The penalties hearing was held on Monday. The court has reserved its decision for a later date.
As reported by The Guardian, the court heard Rotondo initially refused to comply with the order to remove the images while he was based in the Philippines, but the commissioner launched the case once he returned to Australia.
Back in December 2023, he admitted he continued to publish similar images even after he was ordered by a court not to, and was fined $25,000 for contempt of court. He later shared his password so the deepfake images could be removed from the deepfake pornography site.
The site in question, a notorious AI-generated pornography site called MrDeepFakes, was recently shut down, and was popular for allowing users to upload explicit, digitally altered and nonconsensual content, particularly of celebrities.

Last year, the Australian federal government introduced new laws that ban the sharing of non-consensual deepfake sexually explicit material. This made it a serious crime to share fake sexual images or videos of someone without their consent, including if made using AI.
Under this legislation, people who share this kind of material can face up to six years in prison, while those also responsible for its creation could be looking at a higher penalty for the aggravated offence, of up to seven years.

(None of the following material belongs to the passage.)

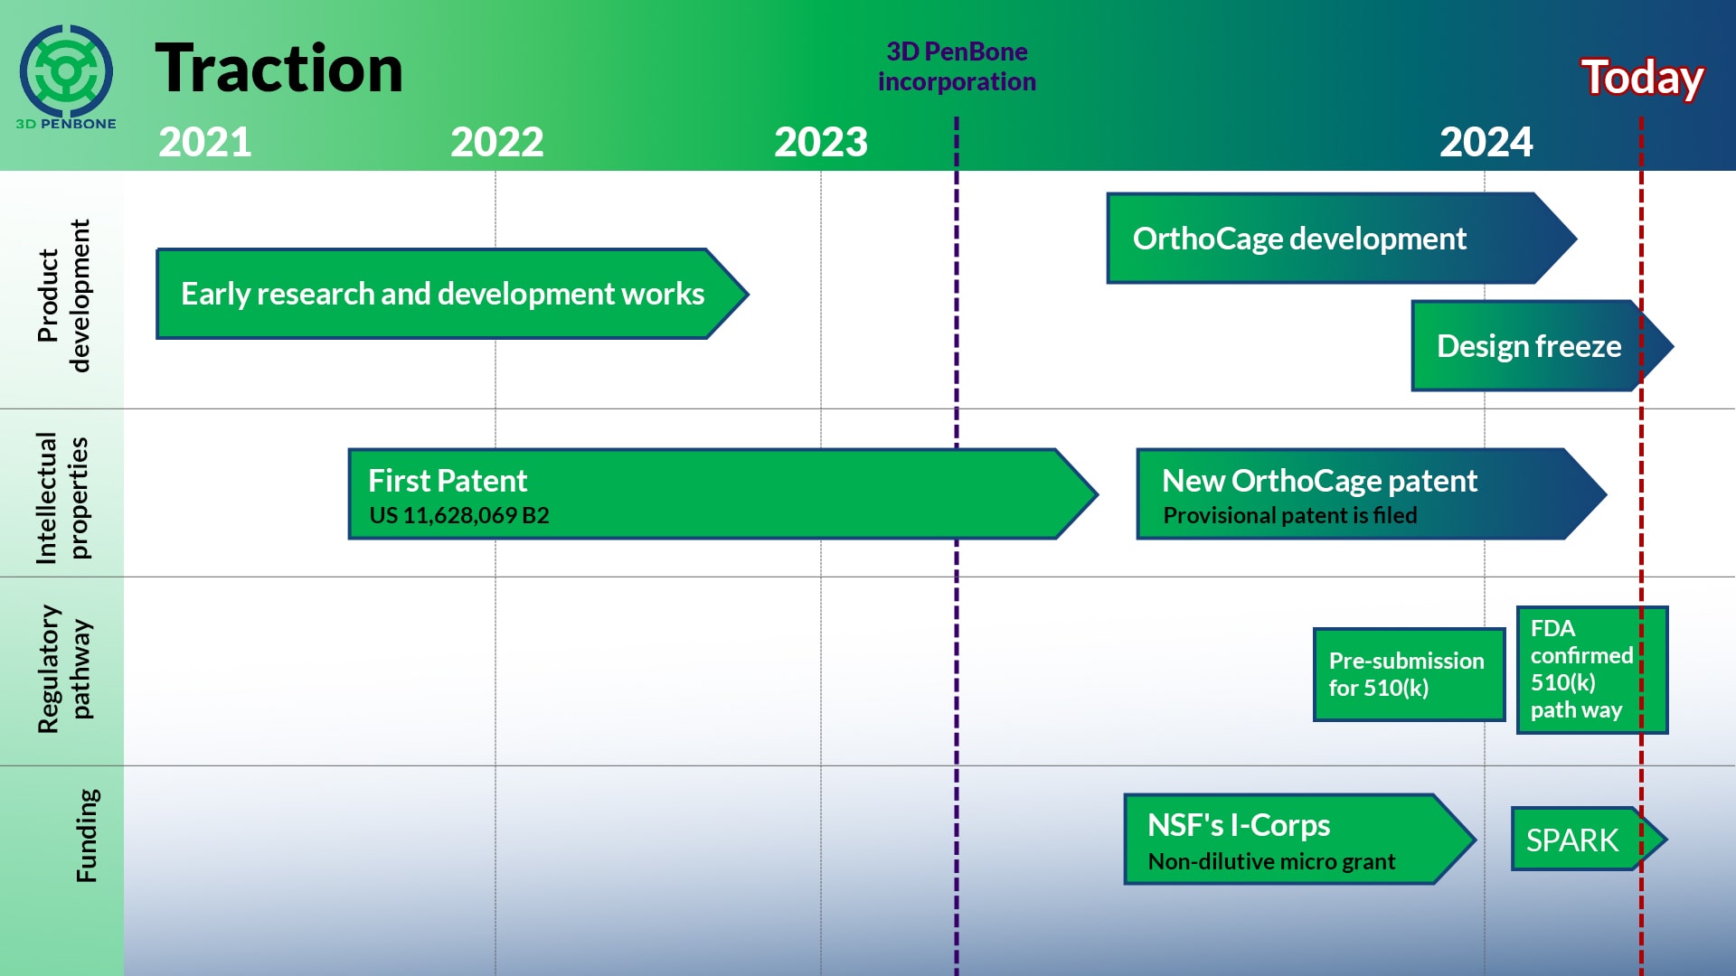Click the Product development row label

pyautogui.click(x=63, y=295)
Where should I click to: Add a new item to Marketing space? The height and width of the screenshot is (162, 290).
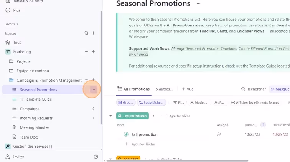[x=93, y=52]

In her opening statement to the Senate committee reviewing the bill in July last year, the eSafety commissioner, Julie Inman Grant, said deepfakes had increased on the internet by a considerable 550 per cent since 2019.
Pornographic videos made up a whopping 99 per cent of the deepfake material online, with the majority of that imagery consisting of women and girls.
“Deepfake image based abuse is not only becoming more prevalent but is also very gendered and incredibly distressing to the victim-survivor,” Inman Grant said, per The Guardian.
“Shockingly, thousands of open-source AI apps like these have proliferated online and are often free and easy to use by anyone with a smartphone.
“So these apps make it simple and cost-free for the perpetrator, while the cost to the target is one of lingering and incalculable devastation.”
In 2023–24, the eSafety Commissioner received over 7,270 reports about image-based abuse, including deepfakes. It issued removal requests for content hosted across more than 947 locations on 191 different platforms and services.